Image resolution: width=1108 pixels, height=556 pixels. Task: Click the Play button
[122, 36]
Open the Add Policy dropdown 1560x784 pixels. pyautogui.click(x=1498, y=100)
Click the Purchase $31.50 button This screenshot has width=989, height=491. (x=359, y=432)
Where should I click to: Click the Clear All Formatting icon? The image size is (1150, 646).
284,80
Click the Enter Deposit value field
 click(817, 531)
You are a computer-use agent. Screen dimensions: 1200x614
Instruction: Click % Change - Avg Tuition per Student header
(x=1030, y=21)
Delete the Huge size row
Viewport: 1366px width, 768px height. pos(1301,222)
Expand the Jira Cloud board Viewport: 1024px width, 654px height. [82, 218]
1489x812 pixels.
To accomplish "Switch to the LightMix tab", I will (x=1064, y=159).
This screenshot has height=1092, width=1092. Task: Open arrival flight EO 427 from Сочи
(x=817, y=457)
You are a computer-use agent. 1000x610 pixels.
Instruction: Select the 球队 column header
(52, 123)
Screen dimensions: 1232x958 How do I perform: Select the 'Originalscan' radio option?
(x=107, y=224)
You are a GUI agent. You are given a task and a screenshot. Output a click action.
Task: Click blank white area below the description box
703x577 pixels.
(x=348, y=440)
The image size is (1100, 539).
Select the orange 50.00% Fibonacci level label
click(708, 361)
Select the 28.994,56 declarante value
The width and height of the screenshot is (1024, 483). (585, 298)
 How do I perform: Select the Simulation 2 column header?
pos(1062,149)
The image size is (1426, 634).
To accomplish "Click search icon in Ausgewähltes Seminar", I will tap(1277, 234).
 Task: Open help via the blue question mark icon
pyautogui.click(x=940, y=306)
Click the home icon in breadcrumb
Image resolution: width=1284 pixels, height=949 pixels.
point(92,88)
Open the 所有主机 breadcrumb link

· · ·

Nothing should be returned except the lines from the first line of the data above through the line with "Click the Purchase", each one exact.

RESPONSE TO THE EXERCISE:
Image resolution: width=1108 pixels, height=556 pixels. Task: Click the Play button
[122, 36]
Open the Add Policy dropdown 1560x784 pixels. pyautogui.click(x=1498, y=100)
Click the Purchase $31.50 button This screenshot has width=989, height=491. (x=359, y=432)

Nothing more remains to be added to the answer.